Step 3 — Identify the Wound
Each Disrelate mode is driven by a wound the system cannot face.
| Mode | Underlying Wound |
|---|---|
| Transactionality | Fear of genuine relationship. |
| Avoidance | Fear of conflict or accountability. |
| Fragility | Fear of emotional reality. |
| Extraction | Fear of self‑sufficiency. |
| Inversion | Fear of being seen accurately. |
| Confusion | Fear of clarity and responsibility. |
| Urgency | Fear of losing control. |
| Parentification | Fear of adult responsibility. |
| Role‑Casting | Fear of relational unpredictability. |
| Liability‑Shifting | Fear of consequences. |
| Pressure‑Valve Use | Fear of rupture or exposure. |
| Shadow‑Rule Enforcement | Fear of transparency. |
The wound explains the behavior — but does not excuse it.
Step 4 — Apply the Boundary (The Repair)
Each mode has a boundary that restores coherence.

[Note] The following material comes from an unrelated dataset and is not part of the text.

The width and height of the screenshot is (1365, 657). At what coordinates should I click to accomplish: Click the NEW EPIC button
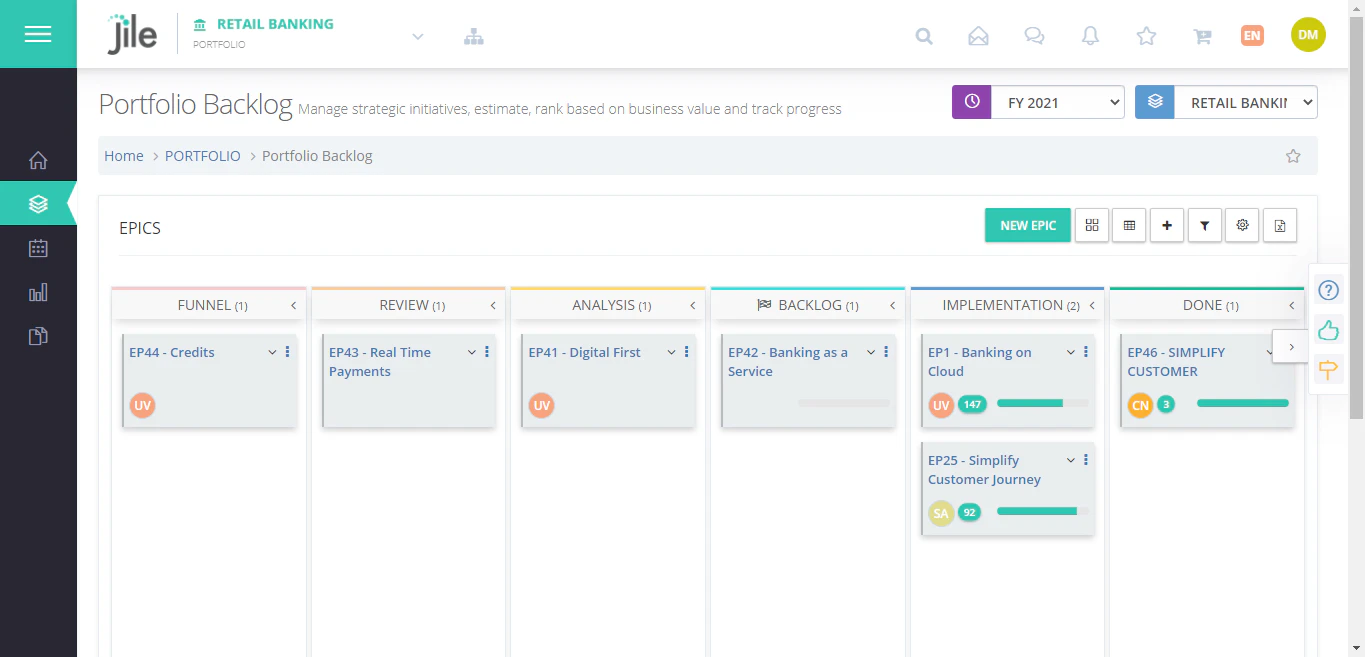(x=1027, y=225)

| Mode | Boundary That Repairs It |
|---|---|
| Transactionality | Assert personhood: “I am not a function.” |
| Avoidance | Require directness: “Name the issue.” |
| Fragility | Hold steady: “Your reaction is yours.” |
| Extraction | Limit access: “I’m not available for that.” |
| Inversion | Re‑anchor reality: “That’s not what happened.” |
| Confusion | Demand clarity: “Put it in writing.” |
| Urgency | Slow the pace: “I decide my timeline.” |
| Parentification | Return responsibility: “That’s not mine to hold.” |
| Role‑Casting | Decline the role: “That’s not who I am.” |
| Liability‑Shifting | Align authority with responsibility: “If you decide it, you own it.” |
| Pressure‑Valve Use | Refuse the outlet role: “I’m not absorbing this.” |
| Shadow‑Rule Enforcement | Name the real rule: “The stated rule and the actual rule don’t match.” |
The boundary is not punitive — it is corrective.
Putting It All Together
The Diagnostic in one sentence:
Identify the feeling → match the pattern → name the wound → apply the boundary.
This restores:
- relational coherence
- emotional clarity
- structural integrity
- your sense of reality
And it prevents you from internalizing the system’s incoherence as your failure.
Field Impact
Using the Disrelate Diagnostic:
- breaks the spell of confusion
- reveals the architecture of relational failure
- protects you from absorbing blame
- restores your ability to see clearly
- returns responsibility to its rightful source
- gives you the exact boundary that repairs the rupture
This is the backbone of Relational Field Theory — the moment where perception becomes structure, and structure becomes repair.